Organization aims to shed light on local sales tax questions

Before Lawrence voters head to the polls Nov. 4 where they will be faced with three proposed sales tax questions, a local grassroots organization on Wednesday helped provide some answers.

Ballot questions filled with “lots of convoluted terms” and commas are an English professor’s nightmare and are too hard to understand, said Eric Haar, a Lawrence resident who works in financial services in Topeka.

This fall, voters will be asked to vote on a 0.05 percent and a 0.02 percent sales tax increase for the public transportation system and a 0.03 percent increase for infrastructure projects.

At the meeting, attended by two people, Haar, and Bill Reynolds, a retired postal worker and member of the Lawrence branch of Americans for Prosperity, along with Jim Mullins, field director for the organization, explained the costs and funding of the T.

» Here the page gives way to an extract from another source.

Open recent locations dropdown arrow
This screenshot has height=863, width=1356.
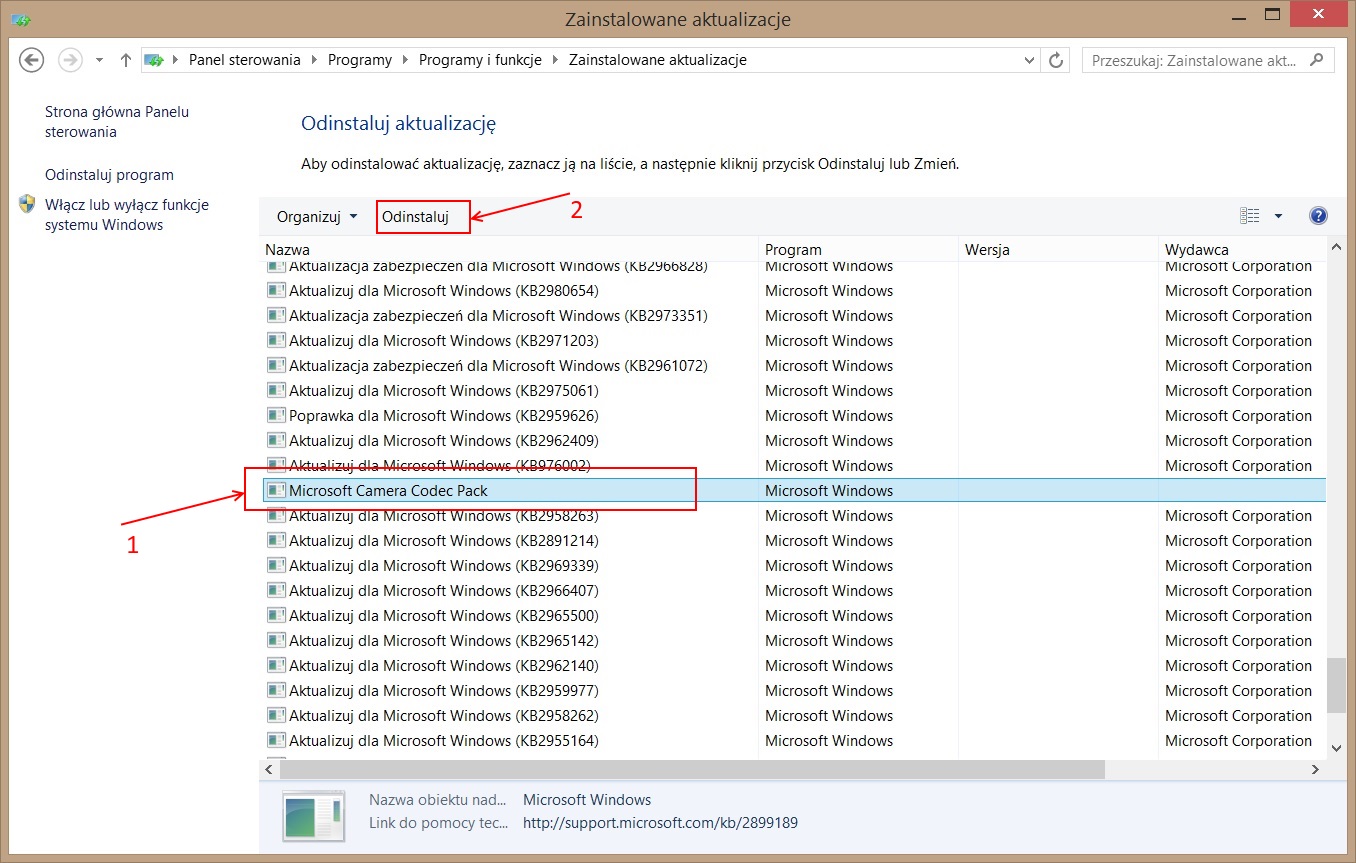point(99,60)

“Everybody who buys anything in Lawrence is going to be looking at a sales tax,” Reynolds said. “If passed, the two issues are going to generate about $3.2 million for the T. That’s something we all pay : and I think we should all be concerned and educated about what it costs and what is being provided.”

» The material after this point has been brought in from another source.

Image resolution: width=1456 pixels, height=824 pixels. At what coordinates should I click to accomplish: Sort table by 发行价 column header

The speakers stressed that it’s important for city leaders as well as taxpayers to prioritize wants and needs to avoid unnecessary spending, especially when it comes to the T.

Reynolds said the majority of its riders are paying less than 7 percent of its annual operation costs while taxpayers are paying 93 percent. He instead would like to see options provided to the public such as a voucher system for the “transportation dependent.”

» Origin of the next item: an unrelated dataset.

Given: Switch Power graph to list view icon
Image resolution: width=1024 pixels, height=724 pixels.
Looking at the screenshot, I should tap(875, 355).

Ultimately, Reynolds said, “we should hold government accountable for being frugal as the people have to be with their money.”

Julie Hack, who attended the meeting, said, “Most people are going to say that they support the T to a certain extent, but there are a lot of people I think who have reasons not to, in as broad a perspective as we’re discussing, so we just need to have some education.”

Keeping abreast “as to what’s going on, the better off we’re all going to be when it comes time to vote,” she said.